Would you write out the entries below, every one of them, exactly?

[[ Task input open ]]

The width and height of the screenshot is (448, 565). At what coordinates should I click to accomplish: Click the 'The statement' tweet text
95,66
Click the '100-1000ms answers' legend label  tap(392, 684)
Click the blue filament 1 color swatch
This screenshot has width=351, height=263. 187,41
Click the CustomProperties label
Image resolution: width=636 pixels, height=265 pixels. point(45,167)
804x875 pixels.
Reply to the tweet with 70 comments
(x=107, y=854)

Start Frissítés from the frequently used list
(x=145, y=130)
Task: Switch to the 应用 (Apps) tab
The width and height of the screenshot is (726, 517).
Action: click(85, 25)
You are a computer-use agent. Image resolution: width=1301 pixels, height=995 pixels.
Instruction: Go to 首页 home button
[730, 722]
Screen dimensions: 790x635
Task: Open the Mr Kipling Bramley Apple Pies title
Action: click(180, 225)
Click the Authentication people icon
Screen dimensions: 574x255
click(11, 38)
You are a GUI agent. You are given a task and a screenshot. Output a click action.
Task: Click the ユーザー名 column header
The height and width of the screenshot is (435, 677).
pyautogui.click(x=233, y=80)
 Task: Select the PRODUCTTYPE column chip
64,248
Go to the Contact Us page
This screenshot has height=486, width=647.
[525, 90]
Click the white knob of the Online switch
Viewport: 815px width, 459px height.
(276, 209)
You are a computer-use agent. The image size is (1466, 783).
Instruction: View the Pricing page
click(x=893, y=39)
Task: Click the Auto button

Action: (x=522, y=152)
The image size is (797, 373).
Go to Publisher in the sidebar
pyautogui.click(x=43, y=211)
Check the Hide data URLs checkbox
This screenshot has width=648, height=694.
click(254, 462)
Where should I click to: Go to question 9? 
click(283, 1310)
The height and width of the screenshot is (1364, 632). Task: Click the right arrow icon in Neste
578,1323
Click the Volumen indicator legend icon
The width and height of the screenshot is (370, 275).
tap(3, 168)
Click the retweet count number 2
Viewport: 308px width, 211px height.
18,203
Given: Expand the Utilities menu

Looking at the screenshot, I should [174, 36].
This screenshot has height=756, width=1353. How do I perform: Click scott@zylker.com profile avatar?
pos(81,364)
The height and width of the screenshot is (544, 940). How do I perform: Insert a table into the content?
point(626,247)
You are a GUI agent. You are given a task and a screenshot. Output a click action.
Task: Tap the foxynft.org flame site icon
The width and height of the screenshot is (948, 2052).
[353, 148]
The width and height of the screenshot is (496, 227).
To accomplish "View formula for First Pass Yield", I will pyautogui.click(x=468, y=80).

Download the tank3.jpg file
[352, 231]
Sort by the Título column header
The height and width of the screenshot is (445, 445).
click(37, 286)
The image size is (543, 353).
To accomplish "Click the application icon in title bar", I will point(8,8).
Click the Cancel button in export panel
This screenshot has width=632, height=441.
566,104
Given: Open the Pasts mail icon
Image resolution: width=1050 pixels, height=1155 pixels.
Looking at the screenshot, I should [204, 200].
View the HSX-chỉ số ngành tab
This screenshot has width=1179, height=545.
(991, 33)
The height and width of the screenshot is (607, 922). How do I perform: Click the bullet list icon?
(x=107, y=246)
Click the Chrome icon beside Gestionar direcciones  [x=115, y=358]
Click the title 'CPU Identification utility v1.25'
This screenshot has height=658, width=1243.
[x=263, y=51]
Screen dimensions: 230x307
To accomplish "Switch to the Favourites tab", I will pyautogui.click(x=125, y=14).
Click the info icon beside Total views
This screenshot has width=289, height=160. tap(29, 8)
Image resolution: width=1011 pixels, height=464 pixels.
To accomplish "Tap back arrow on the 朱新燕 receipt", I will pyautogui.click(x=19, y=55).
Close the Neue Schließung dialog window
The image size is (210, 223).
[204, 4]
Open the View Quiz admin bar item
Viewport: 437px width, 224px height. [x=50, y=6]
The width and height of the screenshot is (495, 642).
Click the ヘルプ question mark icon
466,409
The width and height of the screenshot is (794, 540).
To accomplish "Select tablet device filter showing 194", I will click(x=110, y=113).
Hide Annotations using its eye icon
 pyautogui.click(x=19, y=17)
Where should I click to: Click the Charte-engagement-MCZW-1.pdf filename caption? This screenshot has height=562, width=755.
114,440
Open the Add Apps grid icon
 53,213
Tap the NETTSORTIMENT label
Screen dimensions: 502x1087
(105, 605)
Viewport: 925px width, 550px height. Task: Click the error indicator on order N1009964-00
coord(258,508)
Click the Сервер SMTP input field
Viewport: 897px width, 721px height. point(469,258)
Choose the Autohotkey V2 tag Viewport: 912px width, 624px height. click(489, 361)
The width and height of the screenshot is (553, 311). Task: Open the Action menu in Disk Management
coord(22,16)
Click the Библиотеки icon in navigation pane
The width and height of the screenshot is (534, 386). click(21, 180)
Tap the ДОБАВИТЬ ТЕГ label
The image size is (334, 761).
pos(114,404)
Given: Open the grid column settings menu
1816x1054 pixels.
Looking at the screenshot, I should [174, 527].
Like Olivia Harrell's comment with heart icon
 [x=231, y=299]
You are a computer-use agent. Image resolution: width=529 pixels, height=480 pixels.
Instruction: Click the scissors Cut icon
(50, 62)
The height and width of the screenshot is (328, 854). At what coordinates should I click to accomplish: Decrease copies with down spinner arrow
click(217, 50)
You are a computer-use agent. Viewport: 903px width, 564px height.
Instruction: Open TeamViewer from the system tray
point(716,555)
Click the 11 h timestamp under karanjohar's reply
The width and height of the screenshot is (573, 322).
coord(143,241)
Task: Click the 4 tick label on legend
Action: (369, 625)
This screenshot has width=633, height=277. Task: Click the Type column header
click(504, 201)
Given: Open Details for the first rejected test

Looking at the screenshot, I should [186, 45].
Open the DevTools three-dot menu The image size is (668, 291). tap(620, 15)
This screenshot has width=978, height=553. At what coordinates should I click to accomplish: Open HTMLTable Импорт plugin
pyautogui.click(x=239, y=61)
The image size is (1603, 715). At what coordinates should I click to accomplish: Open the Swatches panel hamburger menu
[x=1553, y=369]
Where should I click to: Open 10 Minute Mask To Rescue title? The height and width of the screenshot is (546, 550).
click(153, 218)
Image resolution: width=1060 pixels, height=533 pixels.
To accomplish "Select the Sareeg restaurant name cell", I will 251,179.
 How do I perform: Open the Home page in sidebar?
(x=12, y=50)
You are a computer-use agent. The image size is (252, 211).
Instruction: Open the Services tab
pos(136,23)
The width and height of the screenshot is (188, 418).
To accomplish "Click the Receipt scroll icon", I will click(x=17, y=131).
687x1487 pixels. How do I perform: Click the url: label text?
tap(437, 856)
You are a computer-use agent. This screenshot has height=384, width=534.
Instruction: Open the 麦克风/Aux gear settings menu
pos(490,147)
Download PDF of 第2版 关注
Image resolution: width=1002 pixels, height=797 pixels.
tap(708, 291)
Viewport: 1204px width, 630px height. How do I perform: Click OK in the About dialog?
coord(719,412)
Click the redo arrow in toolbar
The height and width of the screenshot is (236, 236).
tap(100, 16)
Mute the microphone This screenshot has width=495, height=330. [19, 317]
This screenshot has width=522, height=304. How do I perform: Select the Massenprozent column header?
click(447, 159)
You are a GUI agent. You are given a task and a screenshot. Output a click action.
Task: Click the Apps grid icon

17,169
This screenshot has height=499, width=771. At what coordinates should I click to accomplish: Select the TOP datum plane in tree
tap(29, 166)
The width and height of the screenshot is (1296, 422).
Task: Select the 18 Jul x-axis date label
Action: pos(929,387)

[[ Task input closed ]]

Result for this exercise →
The width and height of the screenshot is (448, 565). At what coordinates should I click to accomplish: Click the 'The statement' tweet text
95,66
Click the '100-1000ms answers' legend label  tap(392, 684)
Click the blue filament 1 color swatch
This screenshot has width=351, height=263. 187,41
Click the CustomProperties label
Image resolution: width=636 pixels, height=265 pixels. point(45,167)
804x875 pixels.
Reply to the tweet with 70 comments
(x=107, y=854)

Start Frissítés from the frequently used list
(x=145, y=130)
Task: Switch to the 应用 (Apps) tab
The width and height of the screenshot is (726, 517).
Action: click(85, 25)
You are a computer-use agent. Image resolution: width=1301 pixels, height=995 pixels.
Instruction: Go to 首页 home button
[730, 722]
Screen dimensions: 790x635
Task: Open the Mr Kipling Bramley Apple Pies title
Action: click(180, 225)
Click the Authentication people icon
Screen dimensions: 574x255
click(11, 38)
You are a GUI agent. You are given a task and a screenshot. Output a click action.
Task: Click the ユーザー名 column header
The height and width of the screenshot is (435, 677).
pyautogui.click(x=233, y=80)
 Task: Select the PRODUCTTYPE column chip
64,248
Go to the Contact Us page
This screenshot has height=486, width=647.
[525, 90]
Click the white knob of the Online switch
Viewport: 815px width, 459px height.
(276, 209)
You are a computer-use agent. The image size is (1466, 783).
Instruction: View the Pricing page
click(x=893, y=39)
Task: Click the Auto button

Action: (x=522, y=152)
The image size is (797, 373).
Go to Publisher in the sidebar
pyautogui.click(x=43, y=211)
Check the Hide data URLs checkbox
This screenshot has width=648, height=694.
click(254, 462)
Where should I click to: Go to question 9? 
click(283, 1310)
The height and width of the screenshot is (1364, 632). Task: Click the right arrow icon in Neste
578,1323
Click the Volumen indicator legend icon
The width and height of the screenshot is (370, 275).
tap(3, 168)
Click the retweet count number 2
Viewport: 308px width, 211px height.
18,203
Given: Expand the Utilities menu

Looking at the screenshot, I should [174, 36].
This screenshot has height=756, width=1353. How do I perform: Click scott@zylker.com profile avatar?
pos(81,364)
The height and width of the screenshot is (544, 940). How do I perform: Insert a table into the content?
point(626,247)
You are a GUI agent. You are given a task and a screenshot. Output a click action.
Task: Tap the foxynft.org flame site icon
The width and height of the screenshot is (948, 2052).
[353, 148]
The width and height of the screenshot is (496, 227).
To accomplish "View formula for First Pass Yield", I will pyautogui.click(x=468, y=80).

Download the tank3.jpg file
[352, 231]
Sort by the Título column header
The height and width of the screenshot is (445, 445).
click(37, 286)
The image size is (543, 353).
To accomplish "Click the application icon in title bar", I will point(8,8).
Click the Cancel button in export panel
This screenshot has width=632, height=441.
566,104
Given: Open the Pasts mail icon
Image resolution: width=1050 pixels, height=1155 pixels.
Looking at the screenshot, I should [204, 200].
View the HSX-chỉ số ngành tab
This screenshot has width=1179, height=545.
(991, 33)
The height and width of the screenshot is (607, 922). How do I perform: Click the bullet list icon?
(x=107, y=246)
Click the Chrome icon beside Gestionar direcciones  [x=115, y=358]
Click the title 'CPU Identification utility v1.25'
This screenshot has height=658, width=1243.
[x=263, y=51]
Screen dimensions: 230x307
To accomplish "Switch to the Favourites tab", I will pyautogui.click(x=125, y=14).
Click the info icon beside Total views
This screenshot has width=289, height=160. tap(29, 8)
Image resolution: width=1011 pixels, height=464 pixels.
To accomplish "Tap back arrow on the 朱新燕 receipt", I will pyautogui.click(x=19, y=55).
Close the Neue Schließung dialog window
The image size is (210, 223).
[204, 4]
Open the View Quiz admin bar item
Viewport: 437px width, 224px height. [x=50, y=6]
The width and height of the screenshot is (495, 642).
Click the ヘルプ question mark icon
466,409
The width and height of the screenshot is (794, 540).
To accomplish "Select tablet device filter showing 194", I will click(x=110, y=113).
Hide Annotations using its eye icon
 pyautogui.click(x=19, y=17)
Where should I click to: Click the Charte-engagement-MCZW-1.pdf filename caption? This screenshot has height=562, width=755.
114,440
Open the Add Apps grid icon
 53,213
Tap the NETTSORTIMENT label
Screen dimensions: 502x1087
(105, 605)
Viewport: 925px width, 550px height. Task: Click the error indicator on order N1009964-00
coord(258,508)
Click the Сервер SMTP input field
Viewport: 897px width, 721px height. point(469,258)
Choose the Autohotkey V2 tag Viewport: 912px width, 624px height. click(489, 361)
The width and height of the screenshot is (553, 311). Task: Open the Action menu in Disk Management
coord(22,16)
Click the Библиотеки icon in navigation pane
The width and height of the screenshot is (534, 386). click(21, 180)
Tap the ДОБАВИТЬ ТЕГ label
The image size is (334, 761).
pos(114,404)
Given: Open the grid column settings menu
1816x1054 pixels.
Looking at the screenshot, I should [174, 527].
Like Olivia Harrell's comment with heart icon
 [x=231, y=299]
You are a computer-use agent. Image resolution: width=529 pixels, height=480 pixels.
Instruction: Click the scissors Cut icon
(50, 62)
The height and width of the screenshot is (328, 854). At what coordinates should I click to accomplish: Decrease copies with down spinner arrow
click(217, 50)
You are a computer-use agent. Viewport: 903px width, 564px height.
Instruction: Open TeamViewer from the system tray
point(716,555)
Click the 11 h timestamp under karanjohar's reply
The width and height of the screenshot is (573, 322).
coord(143,241)
Task: Click the 4 tick label on legend
Action: (369, 625)
This screenshot has width=633, height=277. Task: Click the Type column header
click(504, 201)
Given: Open Details for the first rejected test

Looking at the screenshot, I should [186, 45].
Open the DevTools three-dot menu The image size is (668, 291). tap(620, 15)
This screenshot has width=978, height=553. At what coordinates should I click to accomplish: Open HTMLTable Импорт plugin
pyautogui.click(x=239, y=61)
The image size is (1603, 715). At what coordinates should I click to accomplish: Open the Swatches panel hamburger menu
[x=1553, y=369]
Where should I click to: Open 10 Minute Mask To Rescue title? The height and width of the screenshot is (546, 550).
click(153, 218)
Image resolution: width=1060 pixels, height=533 pixels.
To accomplish "Select the Sareeg restaurant name cell", I will 251,179.
 How do I perform: Open the Home page in sidebar?
(x=12, y=50)
You are a computer-use agent. The image size is (252, 211).
Instruction: Open the Services tab
pos(136,23)
The width and height of the screenshot is (188, 418).
To accomplish "Click the Receipt scroll icon", I will click(x=17, y=131).
687x1487 pixels. How do I perform: Click the url: label text?
tap(437, 856)
You are a computer-use agent. This screenshot has height=384, width=534.
Instruction: Open the 麦克风/Aux gear settings menu
pos(490,147)
Download PDF of 第2版 关注
Image resolution: width=1002 pixels, height=797 pixels.
tap(708, 291)
Viewport: 1204px width, 630px height. How do I perform: Click OK in the About dialog?
coord(719,412)
Click the redo arrow in toolbar
The height and width of the screenshot is (236, 236).
tap(100, 16)
Mute the microphone This screenshot has width=495, height=330. [19, 317]
This screenshot has width=522, height=304. How do I perform: Select the Massenprozent column header?
click(447, 159)
You are a GUI agent. You are given a task and a screenshot. Output a click action.
Task: Click the Apps grid icon

17,169
This screenshot has height=499, width=771. At what coordinates should I click to accomplish: Select the TOP datum plane in tree
tap(29, 166)
The width and height of the screenshot is (1296, 422).
Task: Select the 18 Jul x-axis date label
Action: pos(929,387)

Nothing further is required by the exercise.